Does the size of our brain correlate with Alzheimer's disease? It very well may, according to a new study in this week's issue of Neurology that suggests the thickness of various parts of the brain could predict the onset of symptoms consistent with early Alzheimer's disease.

According to the Alzheimer's Association, more than 5 million Americans are living with Alzheimer's disease - a debilitating condition that affects memory thinking and behavior. This accounts for 50-80 percent of dementia cases in the elderly.

To determine whether the thickness of various regions of the brain might point to Alzheimer's risk, researchers embarked on a three-year study in which they looked at 159 individuals with an average age of 76 who were Alzheimer's-free at the beginning of the study. The researchers used brain imaging on these patients to assess the thickness of nine regions of the brain, chosen based on research that suggests these areas shrink in patients with Alzheimer's disease.

They found that 19 of them had enough shrinkage in these areas to qualify as high risk. A total of 116 were deemed to have average risk, and 24 were low risk.

The group was given memory and problem solving tests at the beginning of the study and over three years.

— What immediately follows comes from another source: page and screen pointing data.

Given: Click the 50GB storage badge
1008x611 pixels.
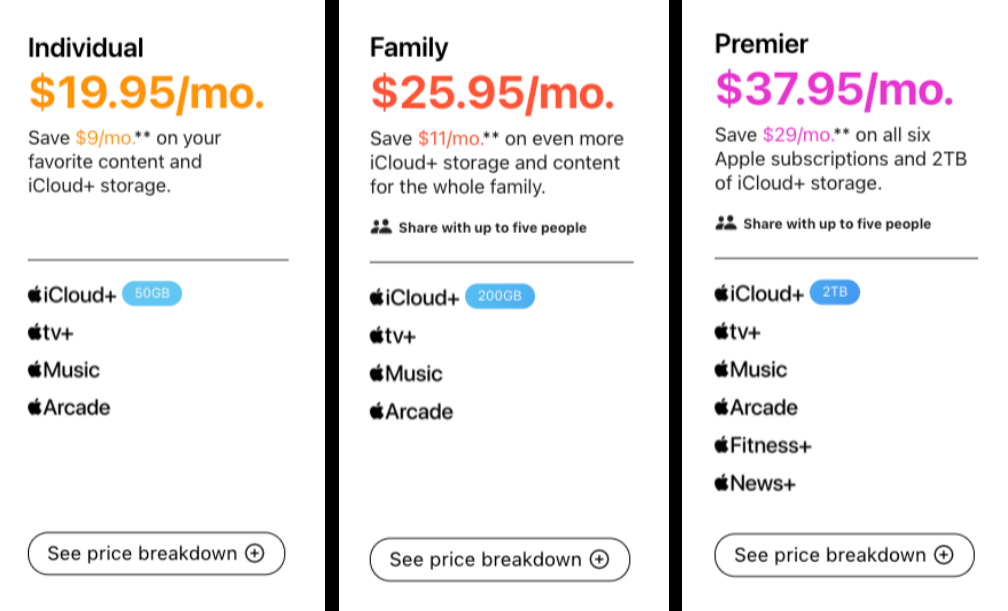Looking at the screenshot, I should [x=152, y=293].

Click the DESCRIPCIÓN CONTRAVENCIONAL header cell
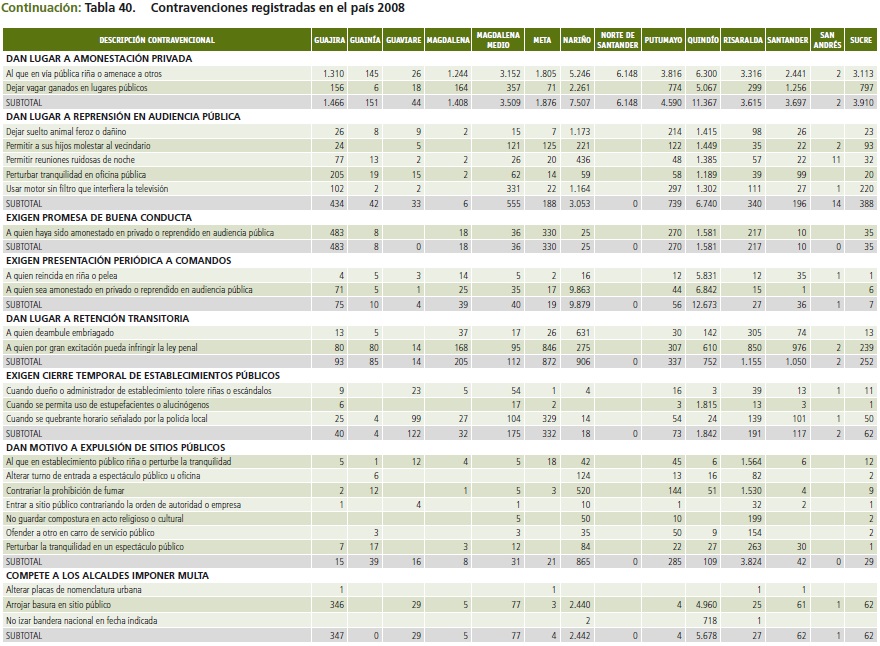coord(157,40)
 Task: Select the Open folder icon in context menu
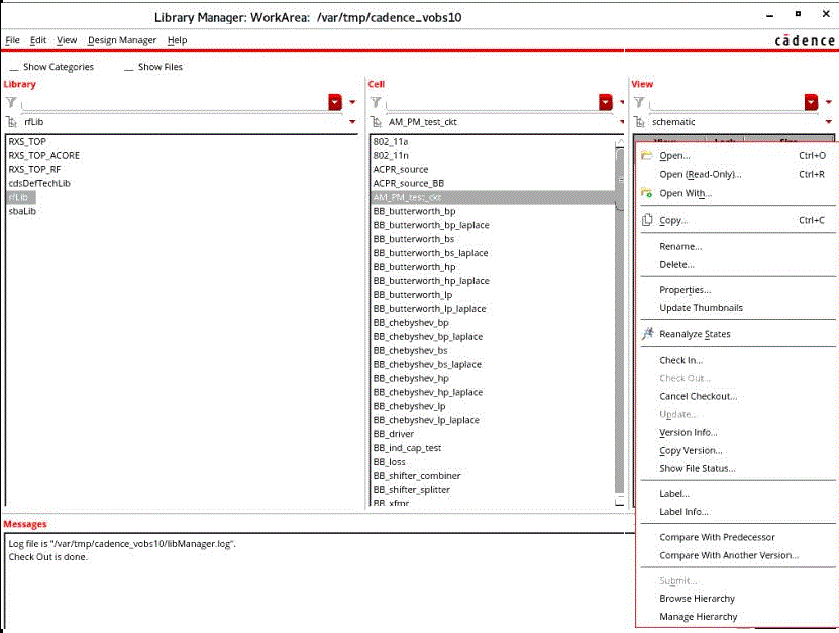(x=646, y=155)
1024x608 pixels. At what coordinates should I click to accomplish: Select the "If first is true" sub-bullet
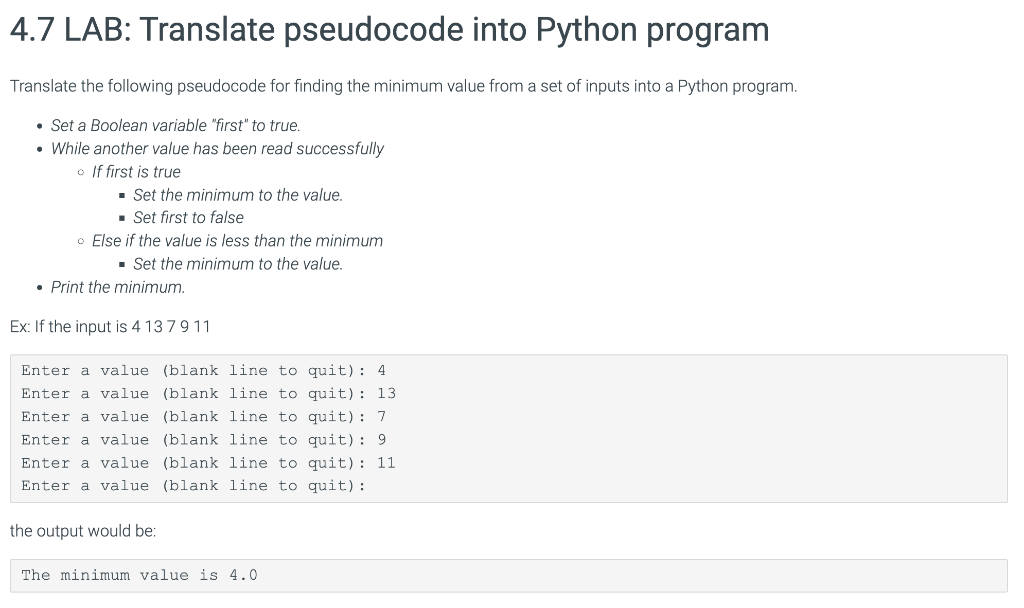pyautogui.click(x=136, y=171)
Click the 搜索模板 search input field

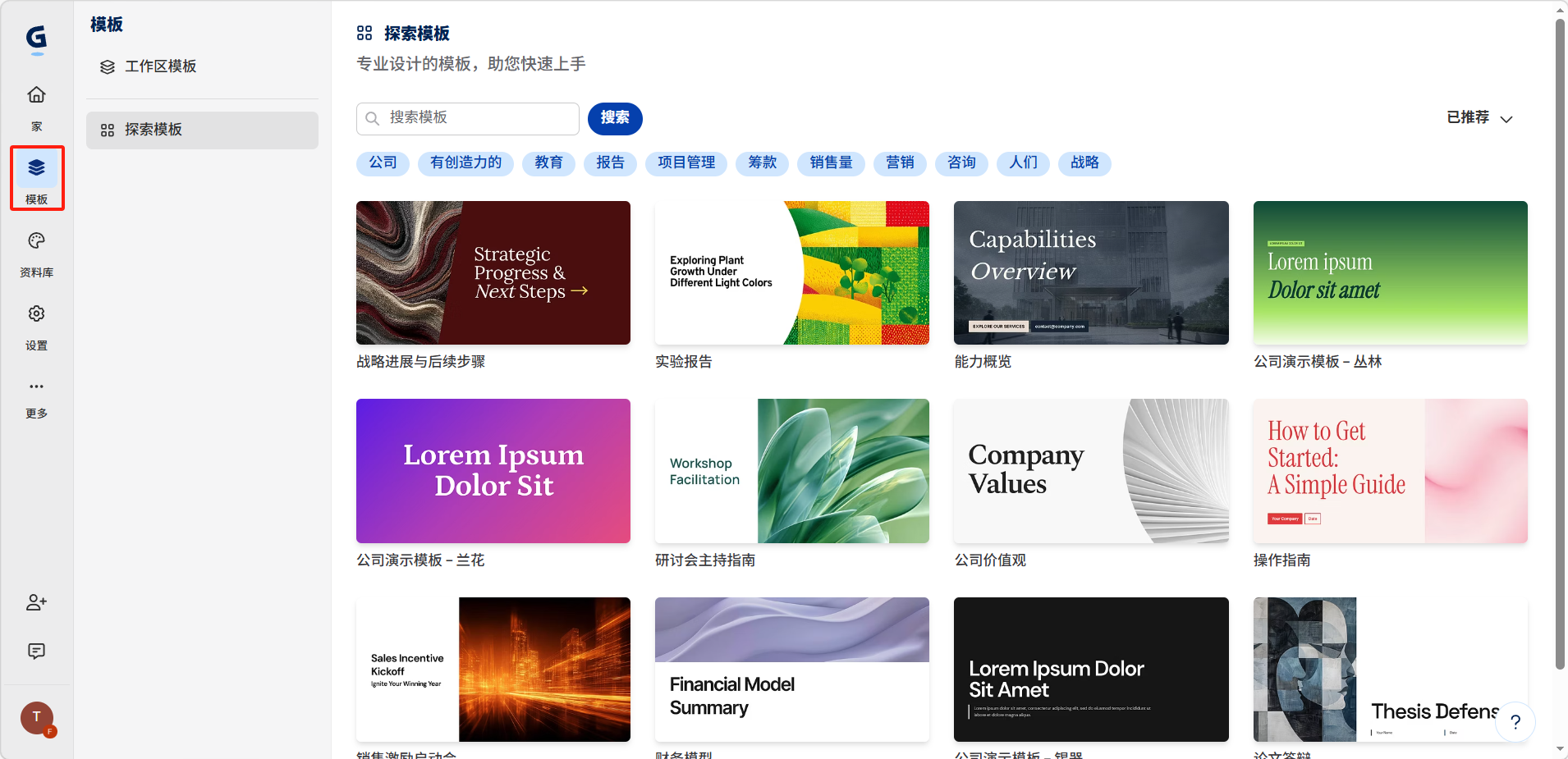(x=476, y=118)
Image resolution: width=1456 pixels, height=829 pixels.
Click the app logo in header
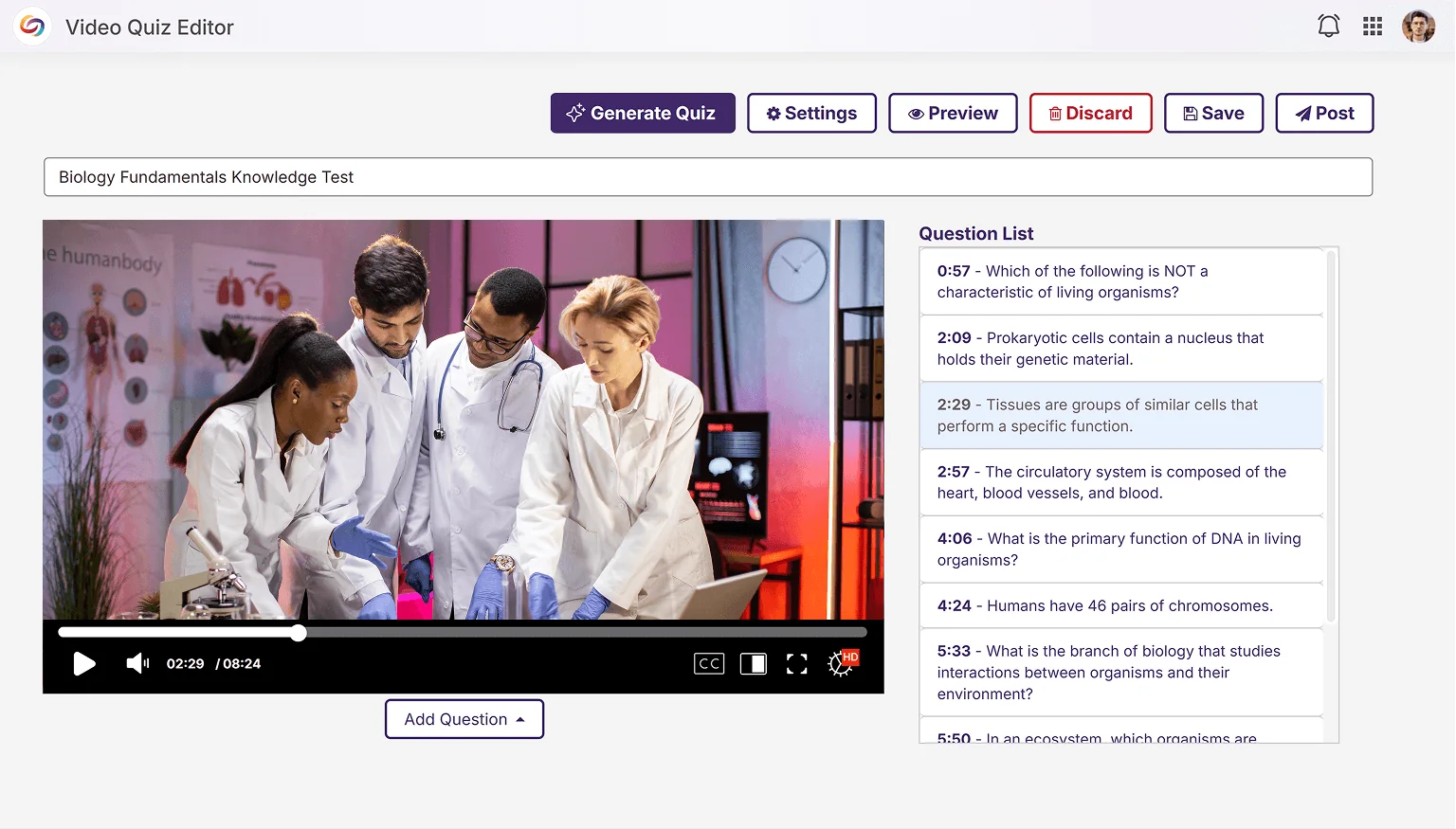point(32,27)
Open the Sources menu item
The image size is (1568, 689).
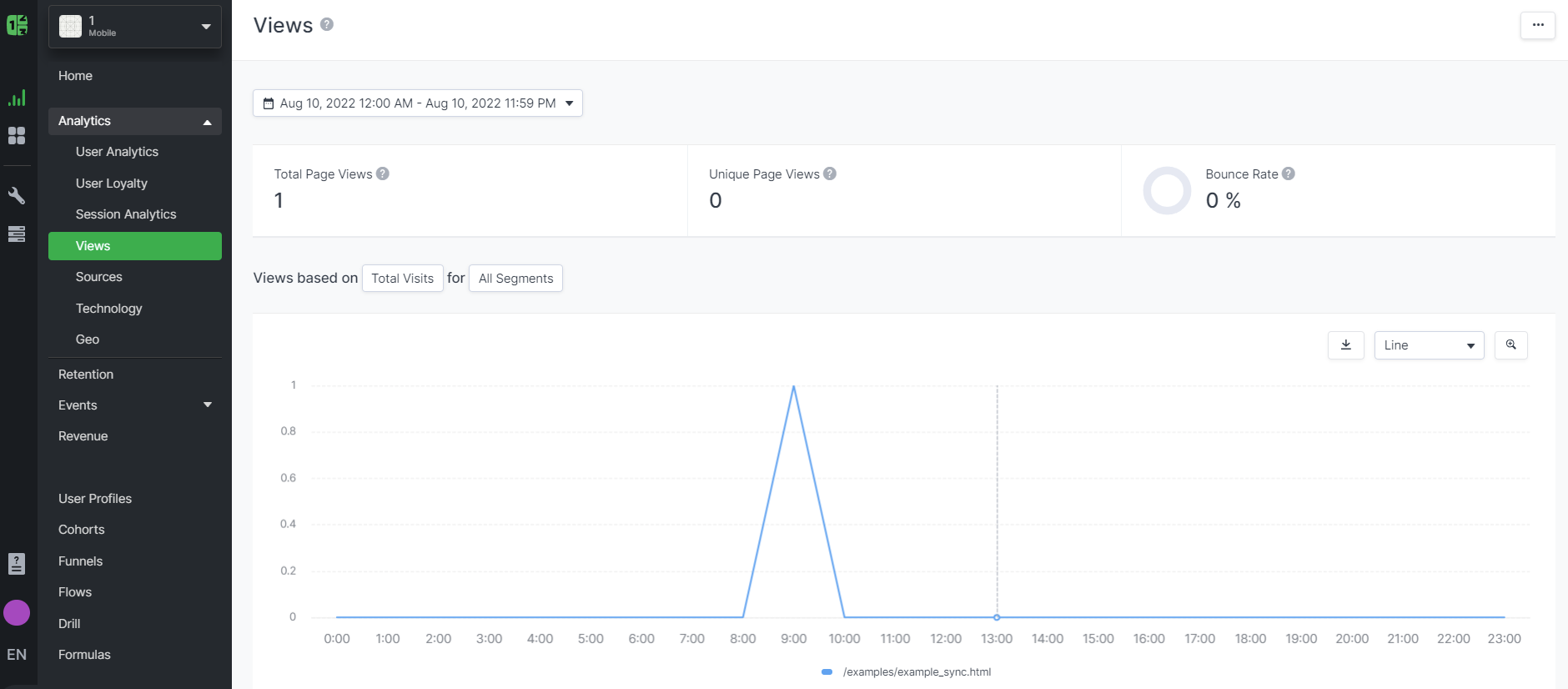tap(99, 277)
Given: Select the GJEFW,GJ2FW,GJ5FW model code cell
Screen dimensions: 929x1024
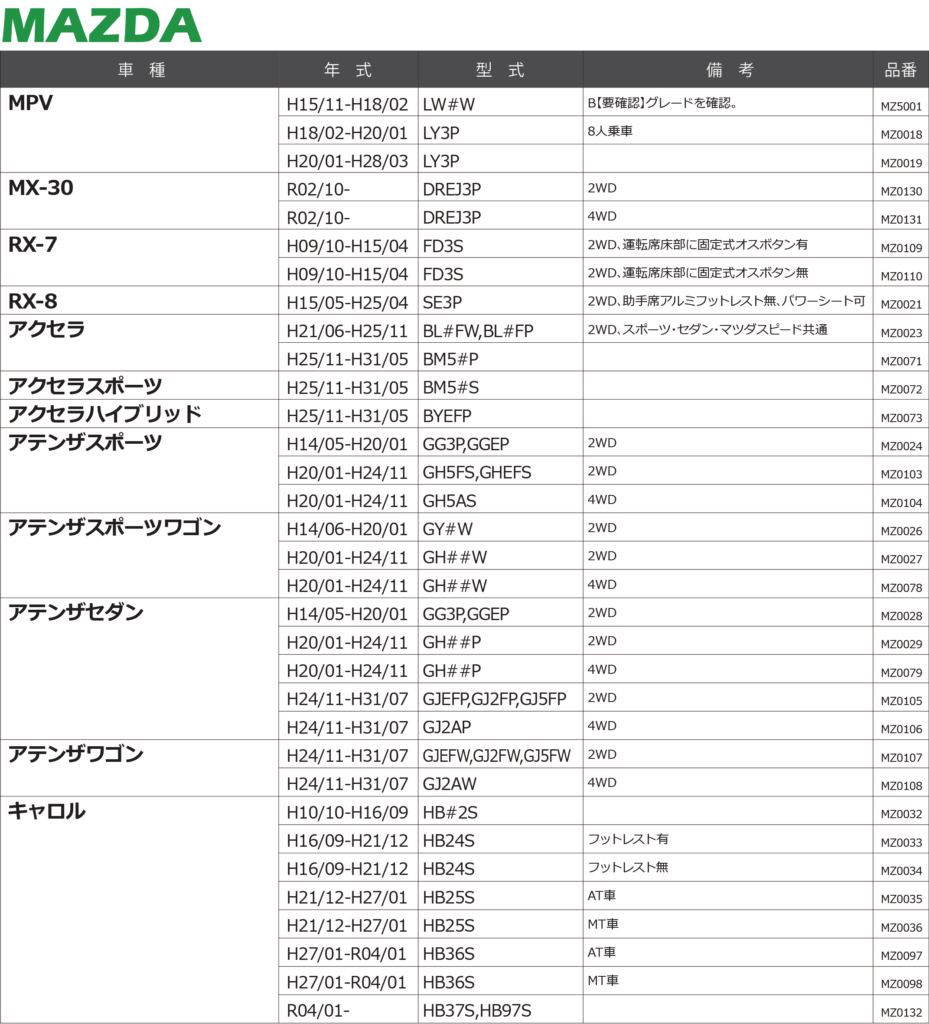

The results of these tests showed that over 20 percent of the highest-risk individuals had scores consistent with cognitive decline, whereas there were only 7 percent in the average risk and 0 percent in the lowest risk group.

The researchers also found that 60 percent of the individuals at highest risk for Alzheimer's disease had abnormal levels of protein in the cerebrospinal fluid, another marker for Alzheimer's disease.

Study authors were hopeful that this approach could open up new avenues to detect Alzheimer's risk more quickly.

"This new streamline MRI technology is useful for screening people for silent Alzheimer's disease,  in hopes that we can target a segment of the population to enroll in large clinical trials for treatments as they become available," said  Dr. Bradford Dickerson, study author at Massachusetts General Hospital in Boston.

Dr. Susan Resnick of the National Institutes of Health, who wrote an accompanying editorial, noted that "The ability to identify cognitively normal individuals at higher risk for subsequent cognitive decline is an important step toward implementing and evaluating the new criteria for preclinical Alzheimer's disease."

Still, Dickerson cautioned that the research is preliminary and more work needs to be done.

"Further research is necessary to implement the use of these MRI biomarkers in combination with challenging cognitive tests as a screening tool to identify people at greatest risk" Dickerson said.